Items from a data source
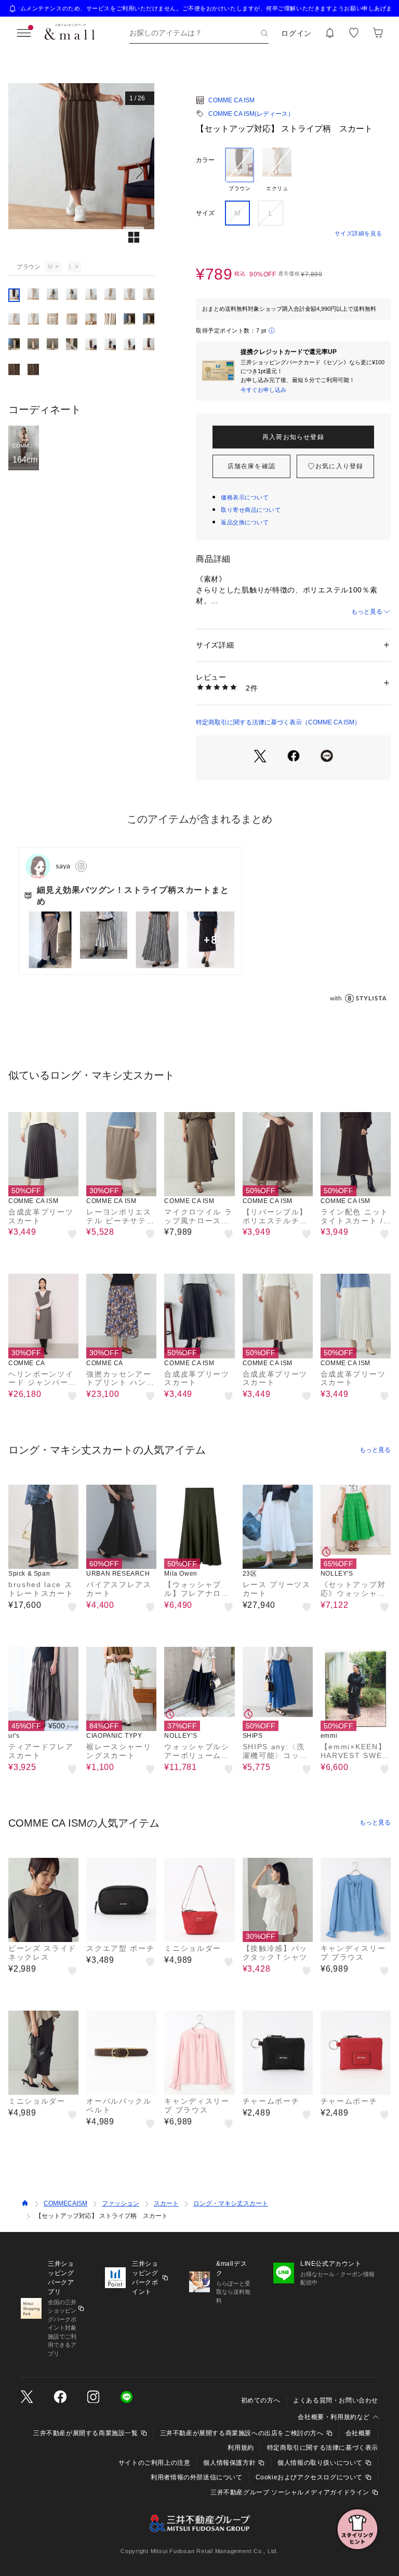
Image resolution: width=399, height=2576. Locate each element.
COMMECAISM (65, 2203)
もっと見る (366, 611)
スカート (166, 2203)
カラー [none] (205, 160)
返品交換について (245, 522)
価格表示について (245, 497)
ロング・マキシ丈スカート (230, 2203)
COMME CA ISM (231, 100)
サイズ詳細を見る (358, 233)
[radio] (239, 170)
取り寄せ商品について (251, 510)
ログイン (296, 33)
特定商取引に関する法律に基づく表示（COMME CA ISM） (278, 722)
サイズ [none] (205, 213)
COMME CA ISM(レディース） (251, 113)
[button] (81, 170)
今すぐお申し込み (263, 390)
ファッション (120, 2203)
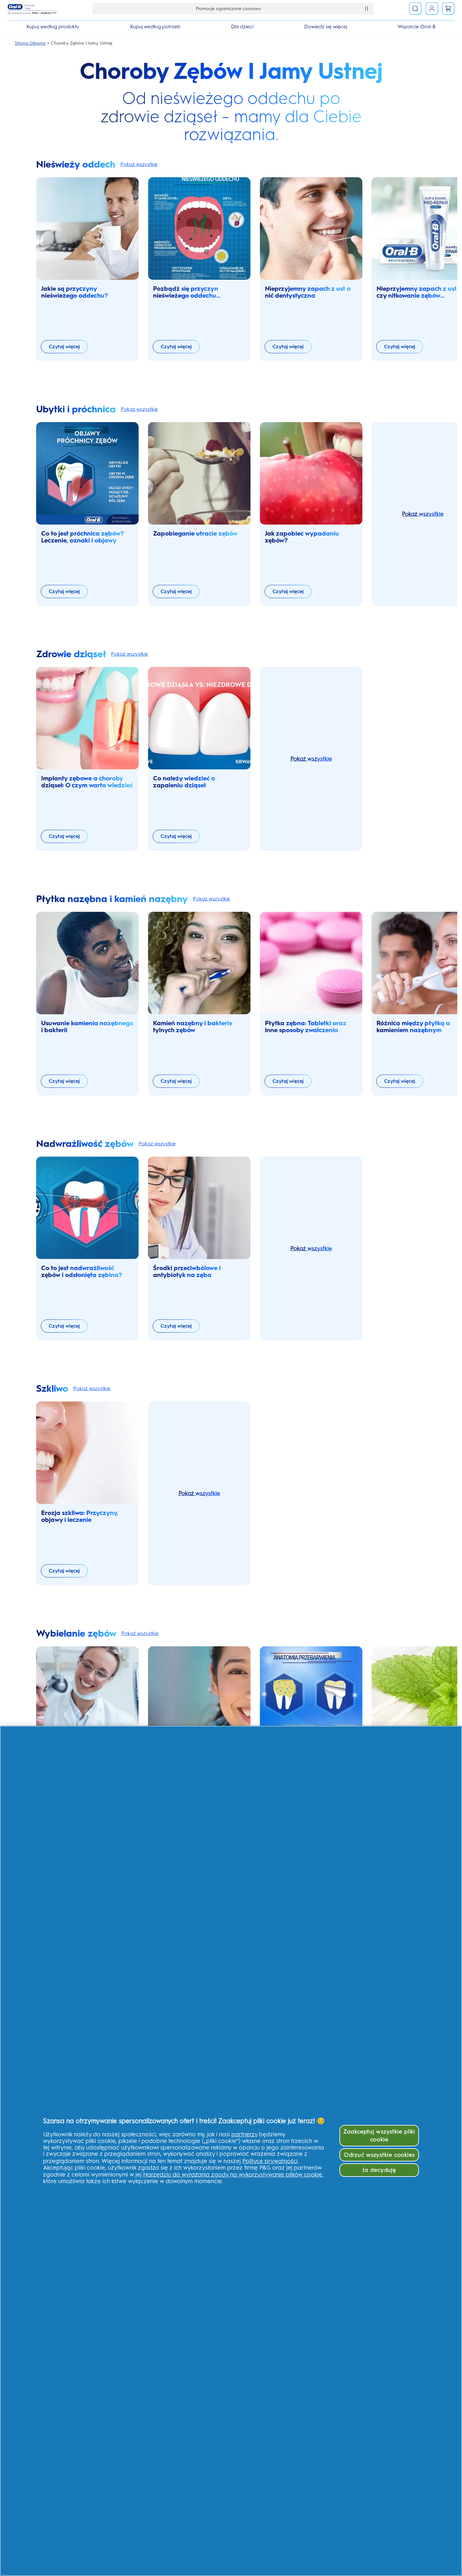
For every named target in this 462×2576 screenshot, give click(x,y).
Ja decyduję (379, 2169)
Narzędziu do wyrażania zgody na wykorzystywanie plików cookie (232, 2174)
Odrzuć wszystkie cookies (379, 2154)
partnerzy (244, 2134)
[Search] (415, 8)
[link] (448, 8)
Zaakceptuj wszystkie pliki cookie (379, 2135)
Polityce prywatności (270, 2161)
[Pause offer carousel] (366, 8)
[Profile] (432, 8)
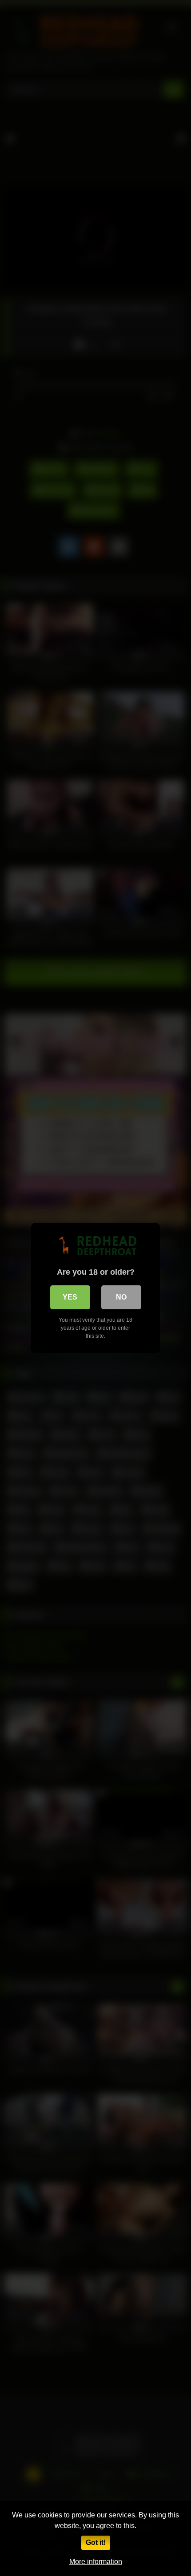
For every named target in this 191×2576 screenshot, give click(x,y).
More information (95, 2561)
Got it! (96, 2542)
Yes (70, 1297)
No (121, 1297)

**EXERCISE REQUIREMENTS:**
Go through the entries and retype each one exactly, skipping any image.

**EXPECTED ANSWER:**
Image resolution: width=399, height=2576. Locate each element.
COMMECAISM (65, 2203)
もっと見る (366, 611)
スカート (166, 2203)
カラー [none] (205, 160)
返品交換について (245, 522)
価格表示について (245, 497)
ロング・マキシ丈スカート (230, 2203)
COMME CA ISM (231, 100)
サイズ詳細を見る (358, 233)
[radio] (239, 170)
取り寄せ商品について (251, 510)
ログイン (296, 33)
特定商取引に関する法律に基づく表示（COMME CA ISM） (278, 722)
サイズ [none] (205, 213)
COMME CA ISM(レディース） (251, 113)
[button] (81, 170)
今すぐお申し込み (263, 390)
ファッション (120, 2203)
For every named target in this 462×2576 screenshot, give click(x,y).
Ja decyduję (379, 2169)
Narzędziu do wyrażania zgody na wykorzystywanie plików cookie (232, 2174)
Odrzuć wszystkie cookies (379, 2154)
partnerzy (244, 2134)
[Search] (415, 8)
[link] (448, 8)
Zaakceptuj wszystkie pliki cookie (379, 2135)
Polityce prywatności (270, 2161)
[Pause offer carousel] (366, 8)
[Profile] (432, 8)
For every named target in this 191×2576 screenshot, give click(x,y).
More information (95, 2561)
Got it! (96, 2542)
Yes (70, 1297)
No (121, 1297)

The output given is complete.